Directions →
A - According to the article on the Stilfontein mine deaths, in what year did the Stilfontein gold mine stop operating?
B - Continue the article on the Stilfontein mine deaths from the point at which it stops.

Document excerpt →
+--
Stilfontein mine deaths
- Location: Stilfontein, North West Province, South Africa;
- Deaths: 78–100 reported

= Stilfontein mine deaths =

Siege and mine deaths in South Africa in 2024

Beginning in August 2024, a siege, conducted by South African authorities, occurred at a closed gold mine in Stilfontein. The siege resulted in the deaths of at least 78 illegal miners.

== Siege ==
The Stilfontein gold mine in North West Province was once a major gold producer but ceased operations in 2013. After its closure, it became a site for illicit mining activity, with artisanal miners (known locally as zama zamas) attempting to extract remaining gold deposits in the abandoned shafts. South African authorities initiated "Operation Vala Umgodi" to combat illegal miners and began a siege of the mine in August 2024, cutting off food, water and medicine supplies, in an attempt to force illegal miners to come to the surface and be arrested. The blocking of key shaft exits trapped miners underground, with reports suggesting that many were unable to resurface, fearing arrest or retribution from armed underground gangs who control mining operations.
+--
Records →
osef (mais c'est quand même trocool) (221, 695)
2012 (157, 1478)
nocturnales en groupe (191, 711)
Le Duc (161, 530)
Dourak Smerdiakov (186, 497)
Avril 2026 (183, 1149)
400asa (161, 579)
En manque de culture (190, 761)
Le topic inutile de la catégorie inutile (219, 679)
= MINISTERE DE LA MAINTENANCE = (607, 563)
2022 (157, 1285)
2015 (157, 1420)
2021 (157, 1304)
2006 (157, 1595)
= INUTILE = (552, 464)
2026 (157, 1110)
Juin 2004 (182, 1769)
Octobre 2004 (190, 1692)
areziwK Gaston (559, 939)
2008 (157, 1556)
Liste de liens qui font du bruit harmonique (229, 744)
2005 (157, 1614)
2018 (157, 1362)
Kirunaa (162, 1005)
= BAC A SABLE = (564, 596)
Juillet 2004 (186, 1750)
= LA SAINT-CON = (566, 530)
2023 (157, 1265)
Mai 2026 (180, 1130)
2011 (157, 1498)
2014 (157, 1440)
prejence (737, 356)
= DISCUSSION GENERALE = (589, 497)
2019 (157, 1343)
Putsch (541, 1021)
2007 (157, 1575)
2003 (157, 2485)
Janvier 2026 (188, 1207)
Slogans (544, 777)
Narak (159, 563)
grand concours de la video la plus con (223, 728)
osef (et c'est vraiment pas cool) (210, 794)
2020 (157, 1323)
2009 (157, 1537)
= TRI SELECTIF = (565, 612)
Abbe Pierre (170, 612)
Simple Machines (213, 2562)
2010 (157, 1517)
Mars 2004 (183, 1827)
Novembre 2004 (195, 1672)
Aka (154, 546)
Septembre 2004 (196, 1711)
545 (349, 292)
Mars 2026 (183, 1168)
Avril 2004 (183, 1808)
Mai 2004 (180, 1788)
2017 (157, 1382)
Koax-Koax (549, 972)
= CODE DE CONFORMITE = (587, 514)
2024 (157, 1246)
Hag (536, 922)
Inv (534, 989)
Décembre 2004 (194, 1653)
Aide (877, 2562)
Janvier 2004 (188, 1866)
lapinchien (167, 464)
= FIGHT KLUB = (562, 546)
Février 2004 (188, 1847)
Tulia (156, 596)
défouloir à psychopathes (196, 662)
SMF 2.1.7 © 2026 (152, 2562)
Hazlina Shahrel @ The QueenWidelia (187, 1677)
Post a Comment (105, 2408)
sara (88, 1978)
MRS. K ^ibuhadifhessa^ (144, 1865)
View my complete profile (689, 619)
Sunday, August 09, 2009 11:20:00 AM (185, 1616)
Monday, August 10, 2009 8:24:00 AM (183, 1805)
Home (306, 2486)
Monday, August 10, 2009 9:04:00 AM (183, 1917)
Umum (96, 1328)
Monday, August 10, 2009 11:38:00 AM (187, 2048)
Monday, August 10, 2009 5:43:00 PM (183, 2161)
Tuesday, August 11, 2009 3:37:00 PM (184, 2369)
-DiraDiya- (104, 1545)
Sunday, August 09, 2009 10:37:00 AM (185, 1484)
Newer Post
+--
Exercise results →
A - 2013

B -
== Deaths and rescue operation ==
On 13 January 2025, months after the siege began, South African authorities, led by the Department of Mineral Resources, began a court-ordered rescue operation in the mine. A mobile rig was used to rescue 246 miners and recover 78 bodies by lowering a rescue cage down the shaft to a depth of more than 2 km underground. The South African National Civics Organisation sent volunteers down the shaft to accompany the rescue teams, and to advocate for the rights of the illegal miners.

Miners, both alive and deceased, were recovered from the mine. Many of the miners emerging alive were emaciated, with tattered clothes and no footwear. More than 1000 miners came to the surface after the siege began.

Seventy-eight bodies were retrieved, though there were also reports of 87 dead or that more than 100 miners may have died. On 16 January, it was reported that no-one else remained in the mine, and all survivors had been rescued.

Police faced anger and a possible investigation for using tactics such as cutting off the miners' food supplies.

== Mass burial ==
On 10 June 2025, the North West government started mass burials of unidentified illegal miners whose bodies were recovered from the mine. These bodies had lain unclaimed at the government mortuary for many months.